Digital technologies such as artificial intelligence (AI) and machine learning (ML) can play a pivotal role in advancing the development of innovative chemical process design. However, data-driven methods often lack the domain knowledge that is well-established in engineering and scientific fields. To improve the reliability and interpretability of the models, this research endeavours to bridge the gap between powerful data-driven methodologies rooted in deep learning and domain-specific knowledge derived from fundamental principles in the context of chemical engineering.
We aim to apply hybrid methodologies founded on advanced artificial intelligence methods and first principle knowledge to the modelling and optimization of complex chemical processes.
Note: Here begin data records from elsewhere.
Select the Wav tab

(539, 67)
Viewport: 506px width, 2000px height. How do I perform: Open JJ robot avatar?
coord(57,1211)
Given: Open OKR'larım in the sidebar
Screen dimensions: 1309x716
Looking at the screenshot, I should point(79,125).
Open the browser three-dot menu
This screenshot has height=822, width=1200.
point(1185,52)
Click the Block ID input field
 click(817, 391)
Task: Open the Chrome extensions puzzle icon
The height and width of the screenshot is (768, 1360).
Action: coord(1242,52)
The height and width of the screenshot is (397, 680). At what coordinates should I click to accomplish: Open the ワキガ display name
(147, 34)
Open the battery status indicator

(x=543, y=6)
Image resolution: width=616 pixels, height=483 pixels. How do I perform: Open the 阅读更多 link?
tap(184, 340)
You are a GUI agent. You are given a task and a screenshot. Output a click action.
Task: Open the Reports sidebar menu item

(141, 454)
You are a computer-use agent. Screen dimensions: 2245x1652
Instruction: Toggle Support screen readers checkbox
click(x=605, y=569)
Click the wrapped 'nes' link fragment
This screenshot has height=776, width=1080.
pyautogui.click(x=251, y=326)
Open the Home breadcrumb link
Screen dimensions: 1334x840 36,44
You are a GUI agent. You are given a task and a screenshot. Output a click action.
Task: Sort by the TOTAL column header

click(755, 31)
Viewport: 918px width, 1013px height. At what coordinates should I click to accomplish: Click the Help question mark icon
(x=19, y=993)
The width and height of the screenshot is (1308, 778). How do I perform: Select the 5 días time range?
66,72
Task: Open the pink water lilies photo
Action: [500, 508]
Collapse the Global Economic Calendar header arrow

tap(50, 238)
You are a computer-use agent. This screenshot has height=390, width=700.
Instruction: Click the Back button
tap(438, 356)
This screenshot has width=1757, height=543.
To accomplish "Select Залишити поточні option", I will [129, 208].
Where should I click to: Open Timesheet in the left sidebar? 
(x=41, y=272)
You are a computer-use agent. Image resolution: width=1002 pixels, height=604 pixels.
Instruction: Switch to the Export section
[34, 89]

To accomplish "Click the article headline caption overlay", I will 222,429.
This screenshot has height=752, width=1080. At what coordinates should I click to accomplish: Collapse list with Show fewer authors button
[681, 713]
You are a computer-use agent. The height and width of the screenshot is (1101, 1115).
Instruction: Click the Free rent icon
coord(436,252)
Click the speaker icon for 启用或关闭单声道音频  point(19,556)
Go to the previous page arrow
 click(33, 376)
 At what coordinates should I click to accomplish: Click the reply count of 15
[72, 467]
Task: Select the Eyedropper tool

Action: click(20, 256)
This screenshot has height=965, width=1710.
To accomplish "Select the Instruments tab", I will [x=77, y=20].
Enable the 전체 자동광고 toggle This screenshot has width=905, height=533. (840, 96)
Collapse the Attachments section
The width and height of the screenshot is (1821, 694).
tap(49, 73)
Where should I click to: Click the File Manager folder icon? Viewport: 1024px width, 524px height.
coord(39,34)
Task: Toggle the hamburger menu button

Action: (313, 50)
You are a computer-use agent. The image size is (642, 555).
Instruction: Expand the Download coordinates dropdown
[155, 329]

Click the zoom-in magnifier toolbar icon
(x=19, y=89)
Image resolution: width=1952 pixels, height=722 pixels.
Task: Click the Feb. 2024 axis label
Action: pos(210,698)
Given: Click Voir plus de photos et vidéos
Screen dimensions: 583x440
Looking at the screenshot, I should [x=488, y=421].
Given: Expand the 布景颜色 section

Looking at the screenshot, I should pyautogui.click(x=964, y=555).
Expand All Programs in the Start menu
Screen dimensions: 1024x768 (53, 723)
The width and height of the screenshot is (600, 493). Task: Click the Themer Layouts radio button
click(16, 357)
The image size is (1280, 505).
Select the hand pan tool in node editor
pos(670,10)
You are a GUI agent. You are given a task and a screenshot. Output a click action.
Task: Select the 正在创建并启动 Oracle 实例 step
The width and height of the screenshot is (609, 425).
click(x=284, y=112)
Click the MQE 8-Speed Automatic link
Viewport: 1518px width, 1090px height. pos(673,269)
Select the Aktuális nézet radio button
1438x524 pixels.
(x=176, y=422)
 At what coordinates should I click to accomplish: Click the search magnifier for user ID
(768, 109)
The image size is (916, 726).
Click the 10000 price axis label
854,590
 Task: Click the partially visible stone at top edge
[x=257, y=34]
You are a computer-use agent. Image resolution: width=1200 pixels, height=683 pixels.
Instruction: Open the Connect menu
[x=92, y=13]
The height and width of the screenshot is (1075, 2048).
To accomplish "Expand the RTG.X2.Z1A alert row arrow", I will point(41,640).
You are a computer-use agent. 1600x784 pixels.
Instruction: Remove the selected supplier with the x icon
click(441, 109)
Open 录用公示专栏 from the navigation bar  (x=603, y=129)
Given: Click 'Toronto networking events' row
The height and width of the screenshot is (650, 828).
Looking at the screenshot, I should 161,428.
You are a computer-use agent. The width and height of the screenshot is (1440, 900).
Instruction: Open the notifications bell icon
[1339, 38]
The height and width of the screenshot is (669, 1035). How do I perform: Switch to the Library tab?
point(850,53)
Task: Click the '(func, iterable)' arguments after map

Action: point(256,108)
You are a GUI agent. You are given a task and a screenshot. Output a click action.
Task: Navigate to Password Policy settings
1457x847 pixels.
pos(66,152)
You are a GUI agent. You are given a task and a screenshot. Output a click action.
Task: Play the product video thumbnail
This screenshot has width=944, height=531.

We employ cutting-edge techniques such as physics-informed neural networks (PINNs), constrained learning and hybrid modelling to describe the multiscale behaviour of chemical systems, such as from microscopic physical phenomena, to macroscopic unit operation and plant level.
Systematic process design based on rigorous mathematical (superstructure) optimization is often computationally tedious and still relies on engineering experience and heuristics. We propose to address the challenge by embedding robust high-fidelity physics-informed surrogate models into optimization routines with the objective of reducing problem complexity and accelerating computational speed of available solvers.